We started building the data from scratch. Map making is laborious. We send people out to large and small metros and started mapping streets and buildings. It took us a decade to map India. We made god knows how many pitches to educate people about GPS. When we released map data sets on the internet in 2004, we got the consumers’ attention. We were known in the enterprise circles until then.

We launched GPS navigator in 2007 in 18 cities and now we cover 80 cities. In 2009, we launched the car pad – a navigation and entertainment device for use in cars in 2009, besides the MapmyIndia travel guides, printed maps that were based on digital maps and help during travel. Our latest navigation map is version 11.1 and we also have a version of it with premium features.

You got married almost immediately after graduating with an engineering degree.

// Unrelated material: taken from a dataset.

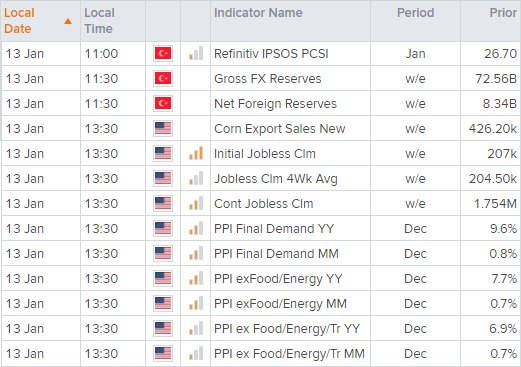The width and height of the screenshot is (521, 367).
Task: Toggle sort arrow on Local Date column
Action: [x=68, y=21]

Yes. I grew up in Bareilly where my father worked in the Railways. I was very good in studies and my parents were ambitious about my future. I graduated in computer engineering from University of Roorkee. Almost immediately I got married and left for the US. I was prepared for marriage but was ambitious about a career. I wasn’t going to ever let one affect the other. I realise that with ambition and a fast growing career, women won’t be able to do excel in both.

When I moved to the US, I knew I would not be able to work in factories and so decided to pursue an MS degree in computer science while my husband did his MBA. After finishing my studies I worked at Citicorp and my third job was at IBM. At every place I worked, I ensured I learnt the job well and was able to move up to the next functional role. At IBM, where I worked for eight years, I learnt a lot. It is place where you will sink if you do not know how to swim.

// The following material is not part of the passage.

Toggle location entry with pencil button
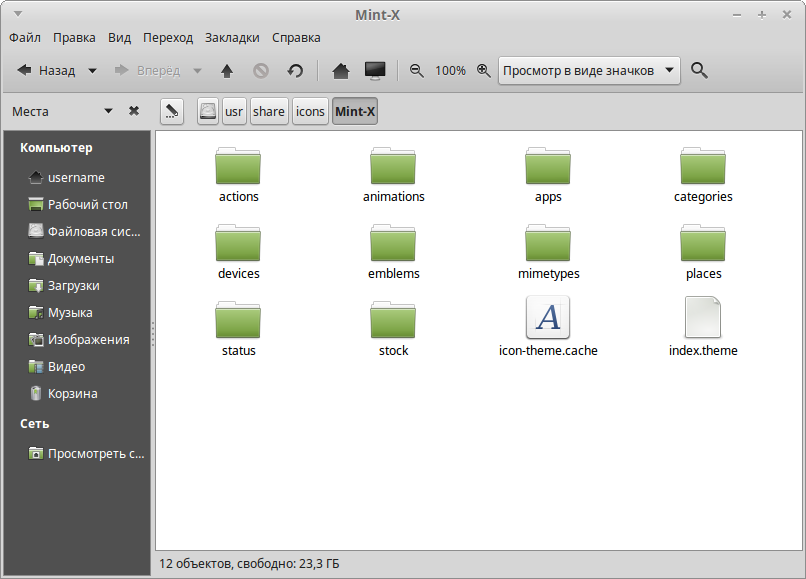This screenshot has height=579, width=806. point(172,111)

Was entrepreneurship part of your plans?

I was quite excited to do something of my own. I was gung-ho about starting off on my own with my husband. We are complementary to each other – he has a flair for business while I am the techie. We work pretty smoothly as a team. It is a relationship of equals.

What are your learnings from this new journey that you set off to over a decade ago?

We have given women employees in our organisation the opportunity to work at important positions in mid-level and leadership positions. I have trained, mentored and created a team of GIS and digital mapping professionals along with my husband. We have serviced more than 1,000 enterprise customers and millions of consumers.

You are trained Kathak dancer.

(Laughs) I prefer to spend time with my grandchild. I have a teacher who comes home to teach me classical music. I did not find the time for creative pursuits and hobbies as I was busy with my career. After my son Rohan has joined the firm and works with us, I am able to find time to do things I enjoy like learn Indian music.